The car won't know if the FOB is new or used......but the dealer will have to perform the programming.
Take the car and both FOBs in.

Rob


----------



## ChevyGuy (Dec 13, 2014)

Instructions for adding a fob can be found starting on page 2-4 of the owner's manual. The owner should be able to add a fob, but only the dealer can remove them (and even then, can only wipe all fobs from the system and reprogram in the desired ones).

If you've followed the instructions, and it's not working, you might want to change the battery. If it's still not working, it's either defective or the wrong model of fob.


----------



## jellyhead (Oct 17, 2015)

ChevyGuy said:


> Instructions for adding a fob can be found starting on page 2-4 of the owner's manual. The owner should be able to add a fob, but only the dealer can remove them (and even then, can only wipe all fobs from the system and reprogram in the desired ones).
> 
> If you've followed the instructions, and it's not working, you might want to change the battery. If it's still not working, it's either defective or the wrong model of fob.


The instructions in the owners manual were only for the keyless start option. I did find instructions as follows:


1. Place an already programmed key in the key cylinder 

2. Cycle the ignition from OFF to ON (RUN) to OFF. 

3. Within 15 seconds, insert the new key in the ignition. Turn the ignition to the ON (RUN) or START position. The "security" indicator light will go on and then off. Turn the ignition "OFF". 
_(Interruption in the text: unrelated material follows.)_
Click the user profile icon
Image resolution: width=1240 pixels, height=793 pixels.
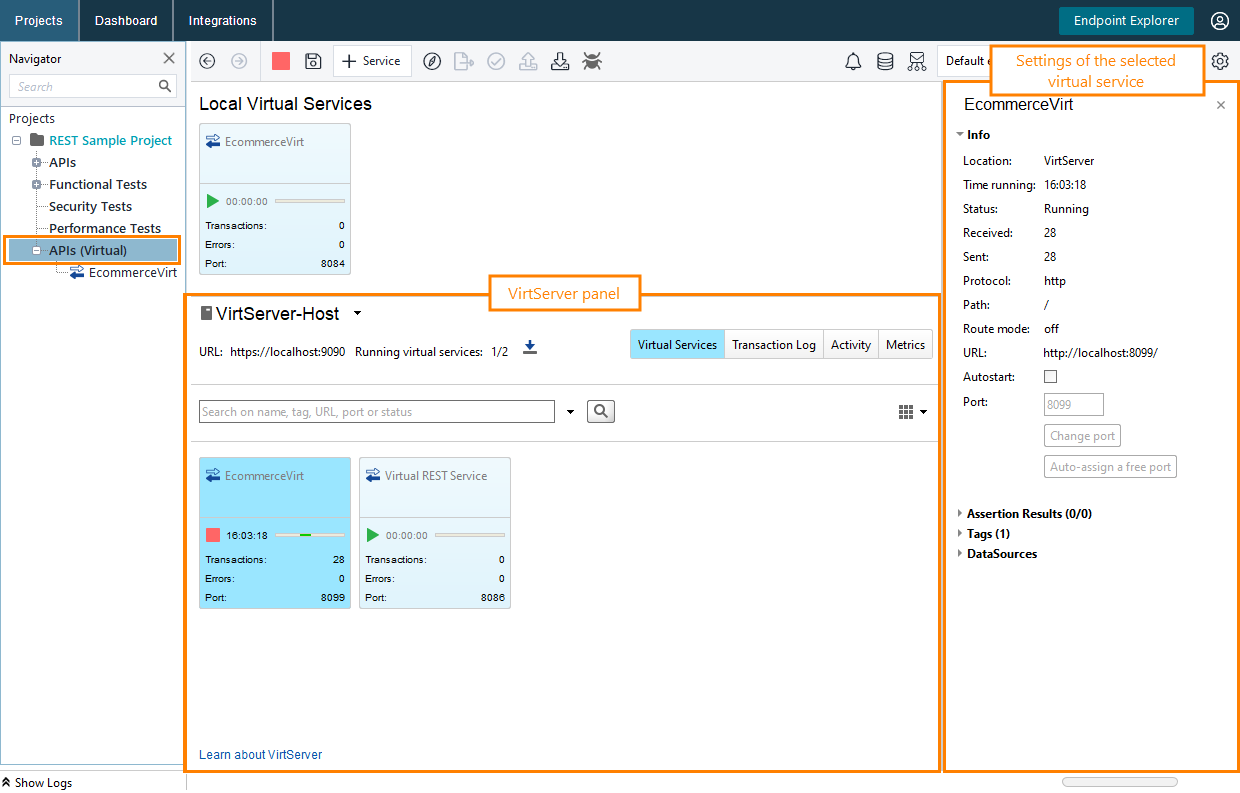click(1219, 20)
4. The new key will now start the vehicle. 

This didn't work, the new key started the car but the DIC displayed the theft system message. I read some information found on google search claiming that vehicle information was actually saved to the FOB.


----------



## ChevyGuy (Dec 13, 2014)

jellyhead said:


> I read some information found on google search claiming that vehicle information was actually saved to the FOB.


Yeah, and the internet believes in bigfoot, UFOs, and 9/11 was in inside job. :grin:

Maybe some fobs do. These don't. I suppose it's possible that too many fobs have been programmed into the car's memory and it can't take another. However, I tend to lean toward a incompatible or broken fob.

But, this all raises a question - how is it that the key works in your car mechanically? I thought the physical keys themselves were like the old keys - they only worked in the matching car??


----------



## jellyhead (Oct 17, 2015)

I took the key blade out of the old fob which wasn't working. I bought the used fob off ebay because there was something wrong with one of the fobs I had. The battery was going dead really fast. I know the Battery wasn't dead in the new/used one because I just put a new one in it to make sure.


----------